But a i7-6500U and a GTX 950M shouldn’t be chugging on YouTube this hard yet in my opinion, especially since my budget smartphone can do it no sweat, so I went looking for anyone else having this issue. It turns out that fixing this issue is pretty easy, the issue itself stems from the VP8/9 video encoding used by YouTube which my machine didn’t have any native hardware decoding capability for and so shifts the load of video decode off the efficient dedicated hardware onto the slow in comparison CPU causing the high usage.

Current Solution

So comes to the rescue the extension H264ify which:

Makes YouTube stream H.264 videos instead of VP8/VP9 videos.

Try h264ify if YouTube videos stutter, take up too much CPU, eat battery life, or make your laptop hot. (Chrome Web Store) (GitHub)

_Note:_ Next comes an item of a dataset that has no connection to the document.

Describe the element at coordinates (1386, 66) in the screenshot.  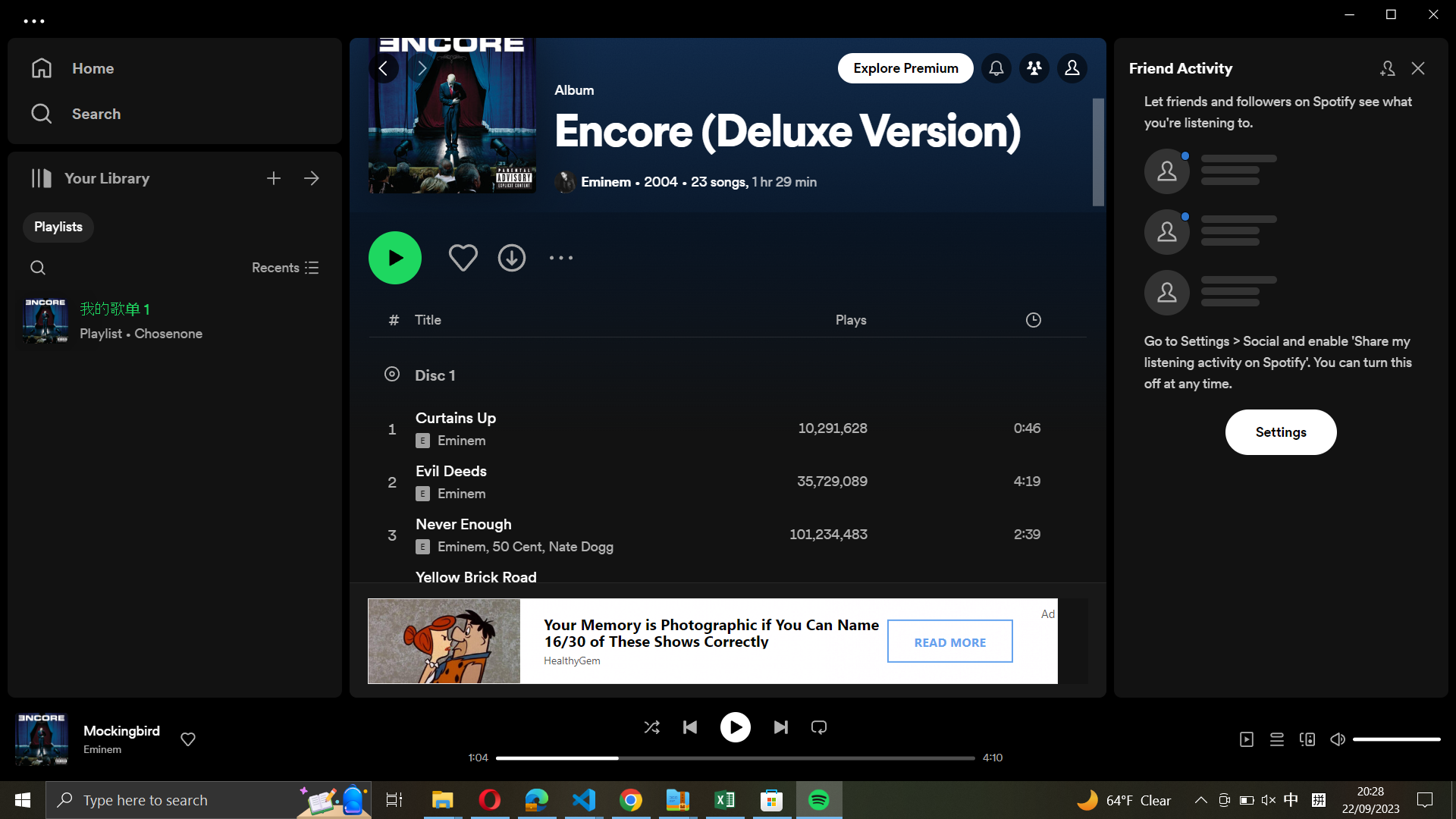
I see `Add new companions` at that location.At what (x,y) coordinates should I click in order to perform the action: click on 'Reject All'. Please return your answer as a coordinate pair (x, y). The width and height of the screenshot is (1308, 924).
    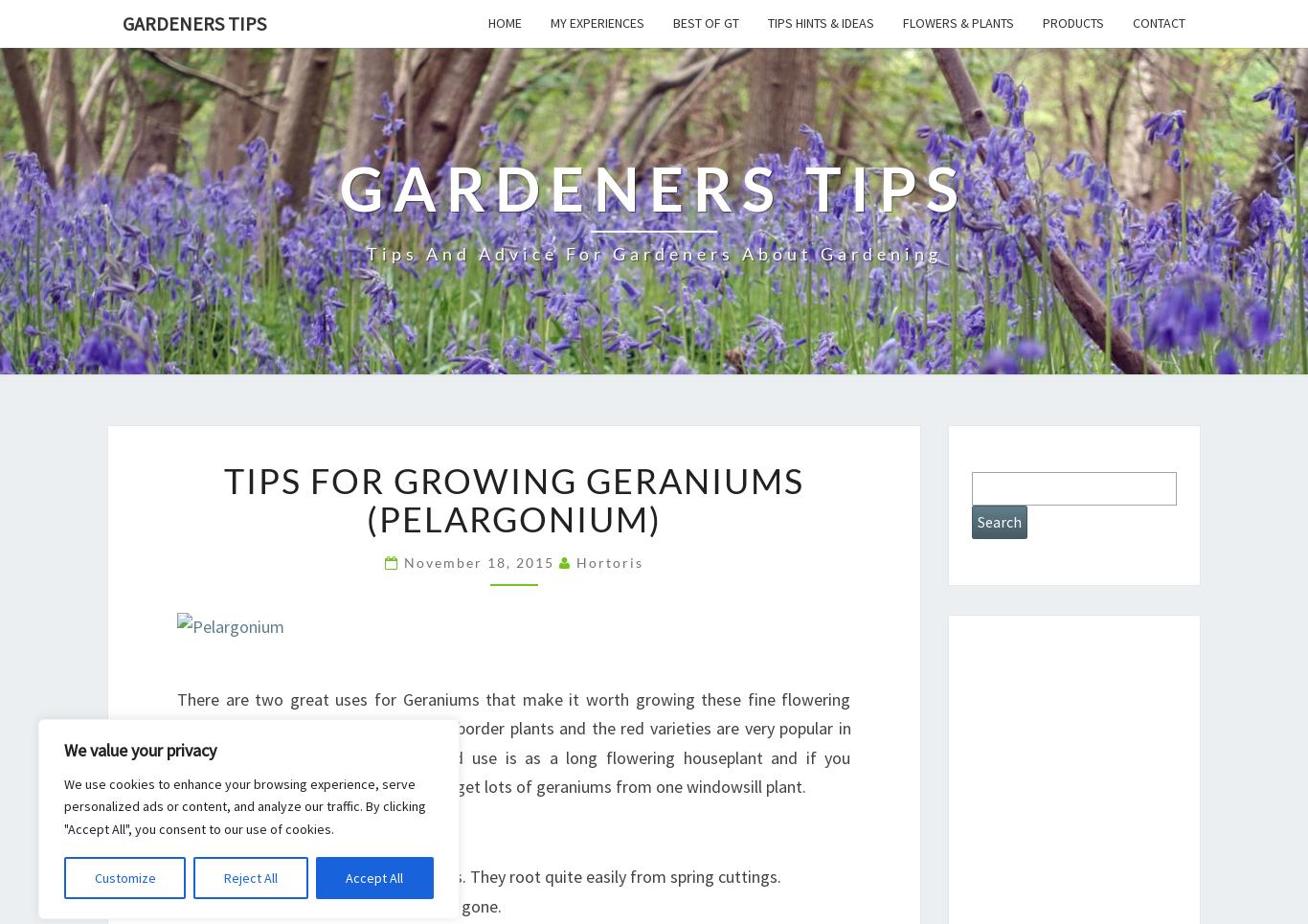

this shifts the load back into the dedicated GPU video decode by forcing YouTube to use the more widely supported H.264 video format. If you are so inclined I would recommend you install the enhanced-H264ify which allows you to:

Choose what video codec YouTube should play for you.

This extension has new features such as selective blocking of H264, VP8, VP9, AV1 codecs and 60fps video. (Chrome Web Store) (GitHub)

Further Thoughts & Conclusion

I think that this issue is one that YouTube should fix themselves as this shouldn’t be up to a 3rd party extension to do. The best solution would be for them do some kind of automatic detection of hardware and use the best codec for the situation so that most users don’t have to think about it, but even though I am not familiar with most digital privacy laws I think it might be of concern if YouTube was able to figure out the exact hardware of a user, a better solution might be to just put a per device option somewhere in the settings and create some documentation around what it fixes and how to use it.